# Training Networks: Backpropagation

### Recall Stochastic Gradient Descent

---
> __SGD and Friends__

> * Define error in terms of some params: ${Err = f(p_1, p_2, p_3, ...)}$

> * Look at error gradient, ${\nabla Err}$ with components ${{\partial Err \over \partial p_1},{\partial Err \over \partial p_2}, ...}$

> * Update params per learning rate (${\eta}$)

> * Repeat...

---

With a 1-layer network, we could use SGD or a related algorithm to derive the weights, since the error depends directly on those weights.

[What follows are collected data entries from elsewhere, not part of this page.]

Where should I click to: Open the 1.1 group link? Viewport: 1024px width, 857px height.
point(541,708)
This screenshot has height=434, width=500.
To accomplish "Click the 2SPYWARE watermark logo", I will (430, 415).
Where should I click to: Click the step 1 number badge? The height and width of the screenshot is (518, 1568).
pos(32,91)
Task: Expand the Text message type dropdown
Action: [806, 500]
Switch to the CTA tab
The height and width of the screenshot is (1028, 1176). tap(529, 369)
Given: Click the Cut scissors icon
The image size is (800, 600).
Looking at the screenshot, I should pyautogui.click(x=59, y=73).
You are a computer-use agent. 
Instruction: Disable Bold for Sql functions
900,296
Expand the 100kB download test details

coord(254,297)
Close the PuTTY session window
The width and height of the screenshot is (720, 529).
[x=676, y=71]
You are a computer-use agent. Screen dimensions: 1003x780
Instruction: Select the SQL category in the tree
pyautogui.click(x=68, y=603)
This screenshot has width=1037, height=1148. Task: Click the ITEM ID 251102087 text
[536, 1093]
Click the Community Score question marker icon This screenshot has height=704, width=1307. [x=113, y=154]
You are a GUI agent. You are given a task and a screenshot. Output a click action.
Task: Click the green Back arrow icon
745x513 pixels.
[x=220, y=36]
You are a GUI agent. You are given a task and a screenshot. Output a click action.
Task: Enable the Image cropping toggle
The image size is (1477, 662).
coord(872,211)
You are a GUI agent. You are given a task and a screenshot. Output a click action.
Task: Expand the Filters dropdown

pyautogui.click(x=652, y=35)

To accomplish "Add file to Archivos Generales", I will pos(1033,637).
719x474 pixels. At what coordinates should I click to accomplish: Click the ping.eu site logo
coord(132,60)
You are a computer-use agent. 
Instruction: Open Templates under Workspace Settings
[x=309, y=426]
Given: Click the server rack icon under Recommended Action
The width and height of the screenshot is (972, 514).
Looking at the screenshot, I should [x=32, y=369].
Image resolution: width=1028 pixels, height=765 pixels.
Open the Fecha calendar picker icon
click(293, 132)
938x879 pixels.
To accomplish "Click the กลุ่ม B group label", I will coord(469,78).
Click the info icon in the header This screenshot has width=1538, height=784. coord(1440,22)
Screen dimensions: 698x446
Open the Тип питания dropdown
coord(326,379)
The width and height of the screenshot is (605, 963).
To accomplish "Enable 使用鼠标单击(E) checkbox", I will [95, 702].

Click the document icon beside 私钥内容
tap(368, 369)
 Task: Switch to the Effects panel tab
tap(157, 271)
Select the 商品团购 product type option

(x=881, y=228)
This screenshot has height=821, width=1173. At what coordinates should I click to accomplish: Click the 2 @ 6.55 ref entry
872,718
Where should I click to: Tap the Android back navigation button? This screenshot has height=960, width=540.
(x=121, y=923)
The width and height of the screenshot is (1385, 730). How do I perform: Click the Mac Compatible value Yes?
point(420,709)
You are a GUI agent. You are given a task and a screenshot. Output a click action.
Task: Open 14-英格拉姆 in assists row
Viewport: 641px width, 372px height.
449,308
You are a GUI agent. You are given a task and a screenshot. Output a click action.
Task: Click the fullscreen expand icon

With a deeper network, we have a couple of challenges:

* The error is computed from the final layer, so the gradient of the error doesn't tell us immediately about problems in other-layer weights
* There are -- even in our 2-layer diamonds model -- thousands of weights. Each of those weights may need to move a little at a time, and we have to watch out for underflow or undersignificance situations.

__In a deep network, the nth layer errors are "caused" by errors in the (n-1)th layer and are detected in the errors in the (n+1)th layer__

### The insight is to iteratively calculate errors, one layer at a time, starting at the output. This is called Backpropagation. It is neither magical nor surprising. The challenge is just doing it fast.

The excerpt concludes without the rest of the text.